Petualangan Seru Hari Pertama Masuk Sekolah SD: Cerita Tentang Teman Baru, Guru, dan Taman Bermain

Posted on

Bayangin deh, hari pertama sekolah itu kayak petualangan seru yang nggak pernah kamu duga sebelumnya. Bayangan tentang kelas baru, teman baru, sampai hari yang penuh kejutan bikin perasaan campur aduk antara grogi, penasaran, dan semangat banget.

Nah, ini ceritanya tentang Galin yang baru aja ngerasain semua itu. Ikuti seru-seruan, cemas-cemas manis, dan tawa bareng teman baru di sekolah yang bakal jadi kenangan seru banget!

 

Petualangan Seru Hari Pertama Masuk Sekolah SD

Pagi yang Cerah dan Langkah Pertama

Aku tidak tahu kenapa hari pertama masuk sekolah itu rasanya begitu berbeda. Mungkin karena ini adalah hari yang benar-benar baru, dunia yang baru, dan aku—Galin—harus meninggalkan dunia lama yang hanya berisi rumah dan permainan anak-anak yang sudah familiar. Sekarang, aku akan masuk ke tempat yang tak tahu apa isinya. Hari ini, semua itu akan berubah.

Pagi itu, ibu bangun lebih pagi dari biasanya. Aku bisa mendengar suara-suara di dapur—suara panci yang berdenting, suara kompor yang menyala, dan bau roti panggang yang sudah mengisi rumah. Ibu memang suka membuat roti di pagi hari, dan hari ini sepertinya ia sengaja membuatnya lebih banyak. “Untuk bekal kamu nanti,” katanya.

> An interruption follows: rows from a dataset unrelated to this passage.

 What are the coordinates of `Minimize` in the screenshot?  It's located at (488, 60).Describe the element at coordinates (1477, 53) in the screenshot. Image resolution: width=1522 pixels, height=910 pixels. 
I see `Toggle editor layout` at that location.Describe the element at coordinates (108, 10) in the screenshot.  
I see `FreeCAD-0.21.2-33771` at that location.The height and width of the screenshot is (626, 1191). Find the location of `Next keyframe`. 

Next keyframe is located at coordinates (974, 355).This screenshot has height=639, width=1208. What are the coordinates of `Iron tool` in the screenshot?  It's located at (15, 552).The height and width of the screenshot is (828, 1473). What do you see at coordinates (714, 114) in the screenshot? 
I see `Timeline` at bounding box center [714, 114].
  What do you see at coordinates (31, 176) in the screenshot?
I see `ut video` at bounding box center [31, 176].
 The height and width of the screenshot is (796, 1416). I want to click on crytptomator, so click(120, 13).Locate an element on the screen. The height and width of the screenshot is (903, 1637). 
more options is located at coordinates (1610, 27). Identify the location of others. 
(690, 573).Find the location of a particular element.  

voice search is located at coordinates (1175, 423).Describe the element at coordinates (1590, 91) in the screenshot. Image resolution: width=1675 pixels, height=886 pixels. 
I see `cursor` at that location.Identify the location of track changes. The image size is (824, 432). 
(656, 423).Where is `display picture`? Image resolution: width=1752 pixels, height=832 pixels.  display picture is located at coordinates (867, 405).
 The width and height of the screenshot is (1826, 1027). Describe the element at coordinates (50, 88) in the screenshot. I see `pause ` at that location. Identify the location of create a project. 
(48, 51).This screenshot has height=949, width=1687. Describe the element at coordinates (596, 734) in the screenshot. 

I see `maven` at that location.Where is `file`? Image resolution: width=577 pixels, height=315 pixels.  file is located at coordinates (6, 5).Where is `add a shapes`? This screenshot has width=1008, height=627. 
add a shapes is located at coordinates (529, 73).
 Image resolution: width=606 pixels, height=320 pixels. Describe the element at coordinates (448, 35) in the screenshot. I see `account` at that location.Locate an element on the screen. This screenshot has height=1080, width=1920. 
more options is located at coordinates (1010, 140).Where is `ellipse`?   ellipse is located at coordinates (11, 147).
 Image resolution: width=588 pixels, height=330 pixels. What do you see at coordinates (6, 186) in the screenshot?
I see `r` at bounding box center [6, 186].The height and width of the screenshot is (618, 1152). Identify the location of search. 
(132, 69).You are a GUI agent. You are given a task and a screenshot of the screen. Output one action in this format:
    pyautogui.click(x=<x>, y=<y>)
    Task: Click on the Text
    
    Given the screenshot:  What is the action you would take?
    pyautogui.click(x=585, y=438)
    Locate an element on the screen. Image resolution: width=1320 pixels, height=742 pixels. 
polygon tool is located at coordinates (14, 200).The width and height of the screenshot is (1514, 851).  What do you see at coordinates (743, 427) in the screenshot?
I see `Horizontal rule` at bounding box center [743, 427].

Ayah juga tak kalah sibuk. Ia sedang merapikan tas sekolahku yang besar, yang terlihat seperti tas untuk membawa dunia kecilku. Aku berdiri di depan cermin, mengenakan seragam sekolah yang baru kubeli, merasa sedikit kikuk dengan dasi yang agak kebesaran. Ada perasaan aneh yang bercampur aduk—antara grogi, takut, dan sedikit bersemangat. Inilah yang namanya pertama kali ke sekolah dasar, kan?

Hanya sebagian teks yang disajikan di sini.